Legislative actions in the states also moved antitrust law in the last year. The Michigan state legislature outlawed most-favored-nation provisions in health insurance contracts with providers, prompting the Department of Justice to settle its high-profile case on that issue with Blue Cross Blue Shield of Michigan. In Kansas, the state legislature contributed to the ongoing debate over the proper standard for resale price maintenance agreements. In 2007 the U.S. Supreme Court’s Leegin opinion specified that such vertical agreements be analyzed under the rule of reason, which provides for a potentially protracted analysis of the agreements’ pro- and anticompetitive effects. In 2012 the Kansas Supreme Court joined a number of states in applying a different standard – per se illegality – to such agreements under state law. In April 2013, however, the Kansas state legislature effectively reversed that state decision, passing a law requiring a “reasonableness” standard under the Kansas Restraint of Trade Act.

Looking Ahead

Against a backdrop of such mixed results, the past year hardly offers a basis for confident predictions about what the future holds. The following areas will, however, be worth particular attention:

  • Criminal enforcement will almost certainly continue apace, perhaps spurred in part by DOJ’s revisions to its carve-out policy.
  • Building on an ambitious district court opinion from the Western District of Washington in Microsoft Corp. v.
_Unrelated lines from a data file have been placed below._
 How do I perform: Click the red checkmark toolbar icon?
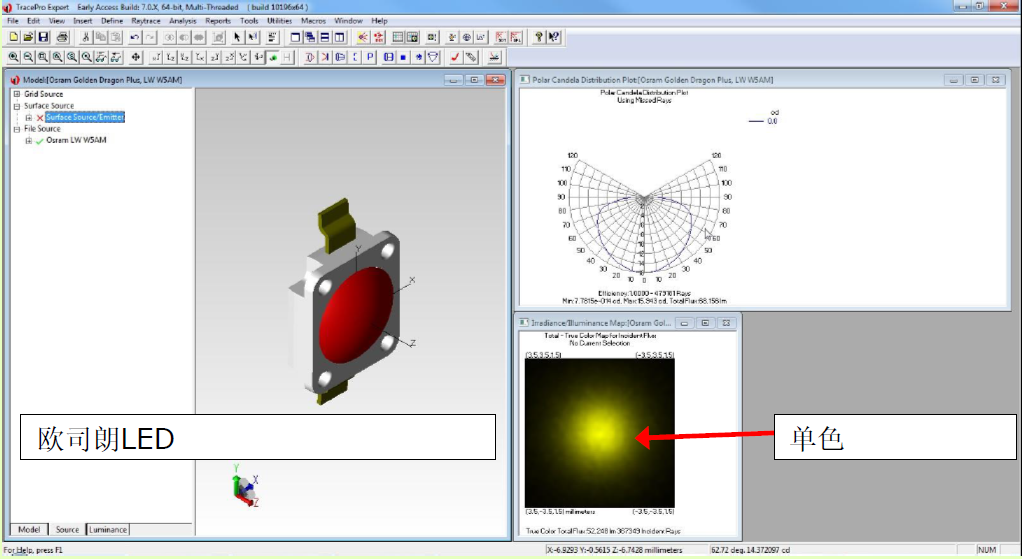(x=455, y=57)
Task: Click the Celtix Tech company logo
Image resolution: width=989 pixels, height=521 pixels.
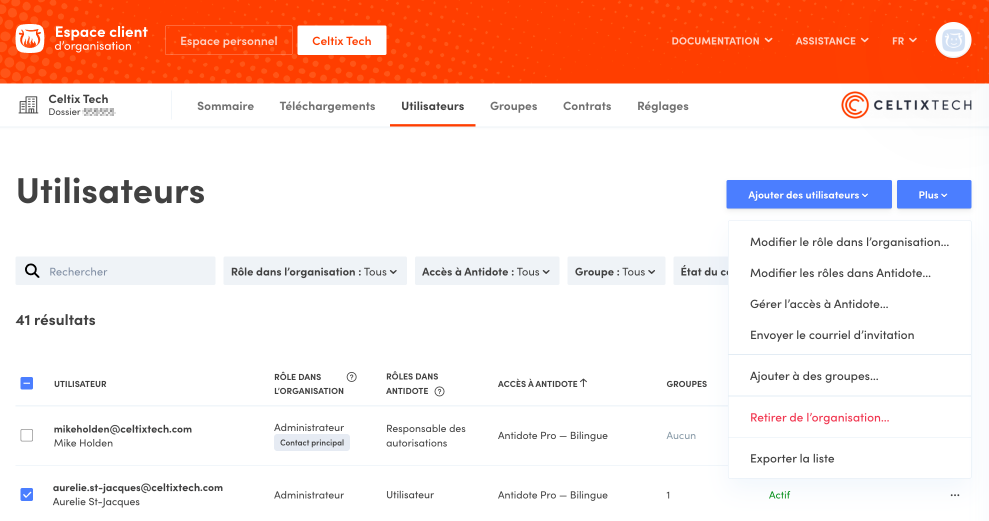Action: pyautogui.click(x=906, y=106)
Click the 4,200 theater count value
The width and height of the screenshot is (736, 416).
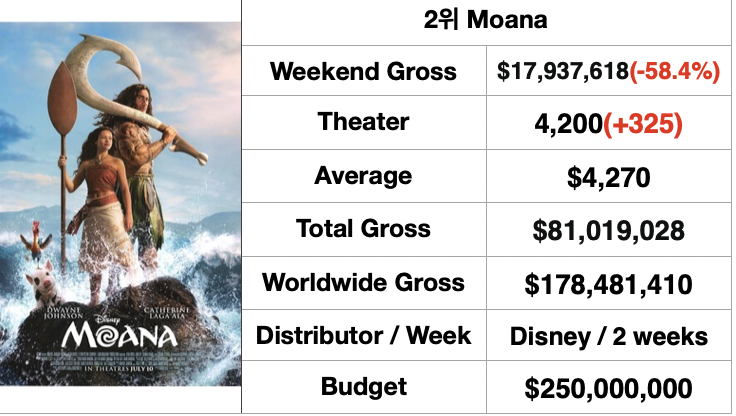coord(568,124)
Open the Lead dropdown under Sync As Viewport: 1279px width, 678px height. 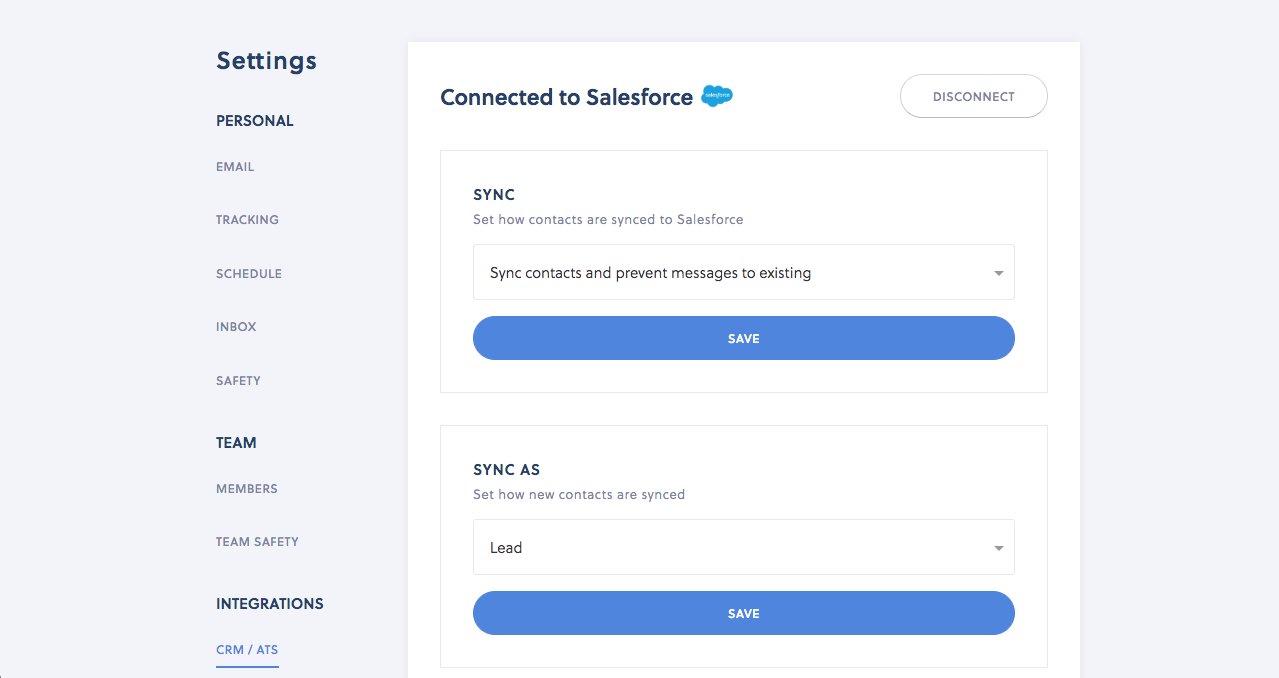730,547
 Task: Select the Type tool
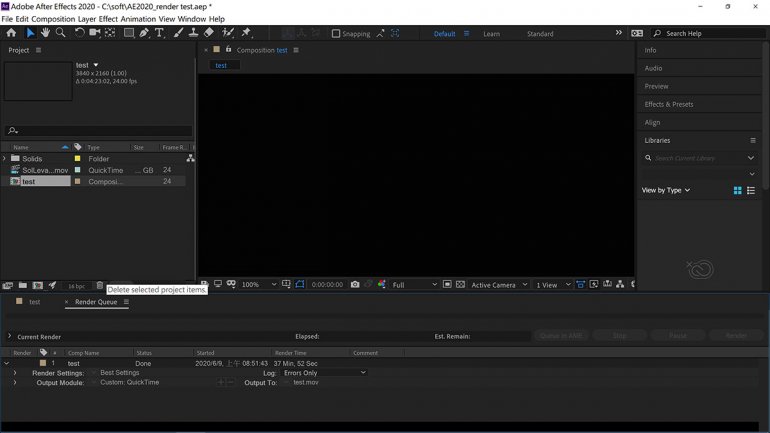(x=159, y=33)

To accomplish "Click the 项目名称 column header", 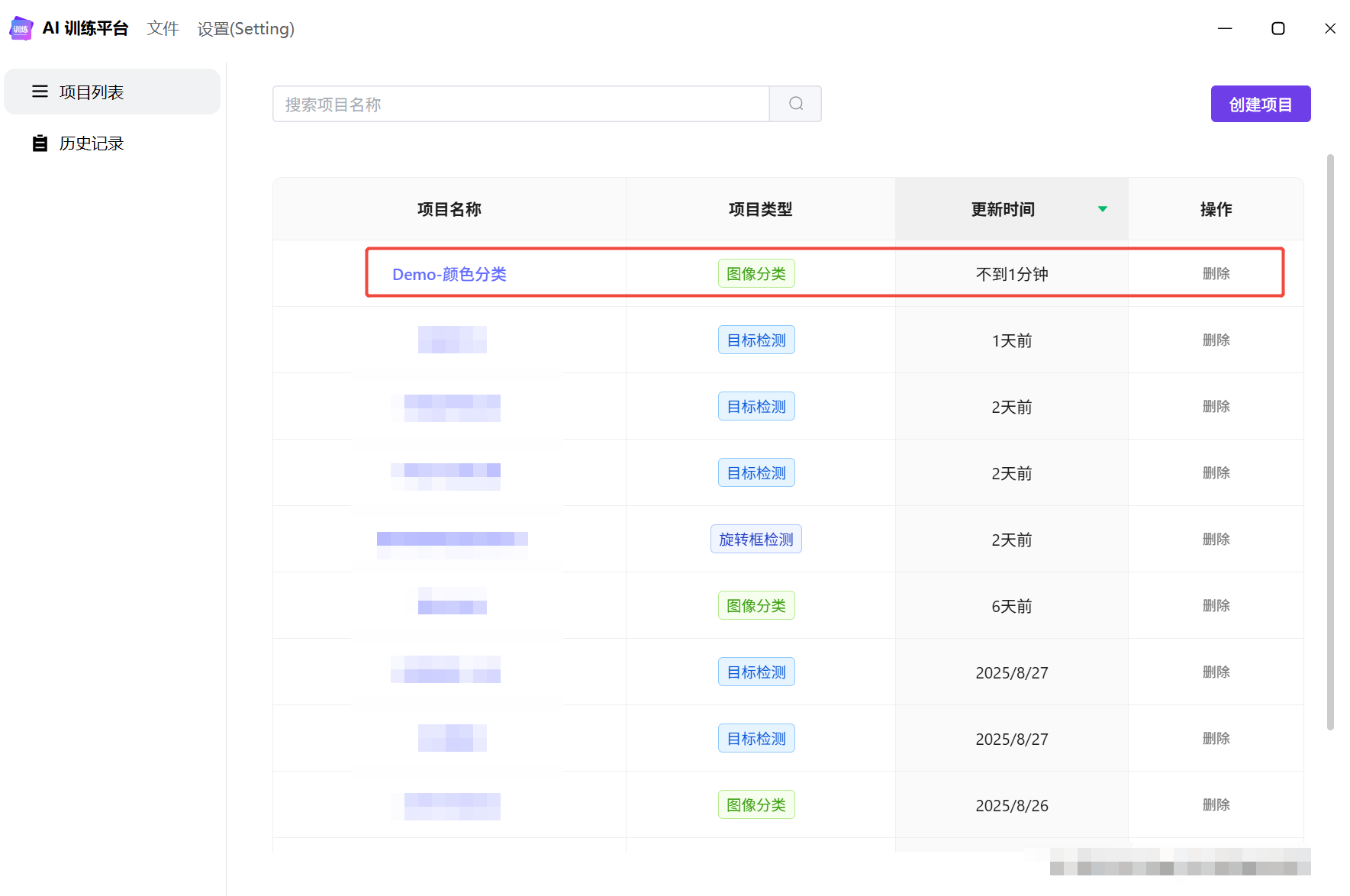I will click(449, 209).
Motorola Inc., courts may continue to define how to identify “fair, reasonable and non-discriminatory” patent licenses.
  • The American Airlines–U.S. Air and Office Depot–Office Max mergers will offer DOJ and the FTC opportunities to clarify merger policy through reasoning that can be compared with earlier airline and office-supply deals.
  • The Supreme Court’s apparent tightening of the state action may inspire further challenges to the actions of state agencies arguably dominated by the industries those agencies are supposed to regulate.
  • The temptation to outlaw most-favored-nation clauses in healthcare provider contracts may spread beyond Michigan.